Las nanopartículas han sido diseñadas para realizar funciones específicas, y por lo tanto, tienen propiedades específicas que podrían ser perjudiciales. Las nanopartículas, como el dióxido de titanio tienen el potencial de llegar a ser transparentes, pudiendo ser ampliamente utilizadas en productos cosméticos y protectores solares. La investigación sobre la toxicidad de las nanopartículas es de suma importancia y numerosos estudios in vitro han demostrado que algunas de estas partículas, podrían tener efectos adversos para la salud. El presente estudio tuvo como objetivo investigar los efectos in vivo de dos nanopartículas de titanio diferentes en dos concentraciones después de la inhalación experimental de ratones BALB/c. Esto se realizó para determinar si las partículas provocan una reacción inflamatoria, visible como alteraciones en la ultraestructura de plaquetas y fibrina. Los ratones se dividieron en cinco grupos experimentales, que comprende un grupo control y grupos expuestos a nanopartículas de forma esférica de alta y baja concentración, así como grupos expuestos a nanopartículas en forma de barra de alta y baja concentración.

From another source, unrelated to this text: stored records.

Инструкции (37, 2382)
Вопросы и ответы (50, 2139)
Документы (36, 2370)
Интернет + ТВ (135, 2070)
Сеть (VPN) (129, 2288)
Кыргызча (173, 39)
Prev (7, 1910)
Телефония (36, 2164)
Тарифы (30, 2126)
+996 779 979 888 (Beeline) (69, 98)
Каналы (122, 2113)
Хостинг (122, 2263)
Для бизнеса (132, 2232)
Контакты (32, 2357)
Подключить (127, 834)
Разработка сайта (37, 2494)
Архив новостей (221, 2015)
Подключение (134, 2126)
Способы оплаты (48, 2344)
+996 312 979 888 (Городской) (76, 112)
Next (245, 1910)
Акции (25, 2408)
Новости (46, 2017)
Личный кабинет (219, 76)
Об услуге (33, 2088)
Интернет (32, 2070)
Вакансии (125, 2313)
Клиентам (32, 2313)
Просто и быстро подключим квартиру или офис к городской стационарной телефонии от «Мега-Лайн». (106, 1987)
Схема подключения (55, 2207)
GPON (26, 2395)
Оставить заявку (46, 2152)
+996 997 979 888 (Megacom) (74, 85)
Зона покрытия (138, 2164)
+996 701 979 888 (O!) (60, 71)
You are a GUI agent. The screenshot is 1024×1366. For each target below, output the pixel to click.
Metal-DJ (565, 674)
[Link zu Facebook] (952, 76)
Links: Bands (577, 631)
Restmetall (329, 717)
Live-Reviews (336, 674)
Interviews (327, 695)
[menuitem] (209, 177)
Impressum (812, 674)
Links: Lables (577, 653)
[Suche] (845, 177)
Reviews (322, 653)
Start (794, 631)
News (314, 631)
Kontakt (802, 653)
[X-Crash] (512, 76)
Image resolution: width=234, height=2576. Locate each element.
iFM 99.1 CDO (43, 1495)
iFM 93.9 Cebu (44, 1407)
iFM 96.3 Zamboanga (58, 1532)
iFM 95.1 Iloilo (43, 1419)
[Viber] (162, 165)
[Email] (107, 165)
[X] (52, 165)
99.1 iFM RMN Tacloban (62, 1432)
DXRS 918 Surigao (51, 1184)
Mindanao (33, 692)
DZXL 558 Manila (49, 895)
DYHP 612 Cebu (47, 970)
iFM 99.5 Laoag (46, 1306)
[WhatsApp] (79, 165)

Fueron investigadas la ultraestructura de las redes de fibrina y agregados plaquetarios de estos grupos experimentales y se comparó con la de los controles. Los resultados indicaron que en los animales expuestos se observó una red de fibrina que recubría las fibras más grandes, típicas de las que se encuentran en los animales con inflamación. Por lo tanto, puede concluirse que las nanopartículas utilizadas en este estudio pueden tener el potencial de causar una reacción inflamatoria, afectando a la fisiología hemostática.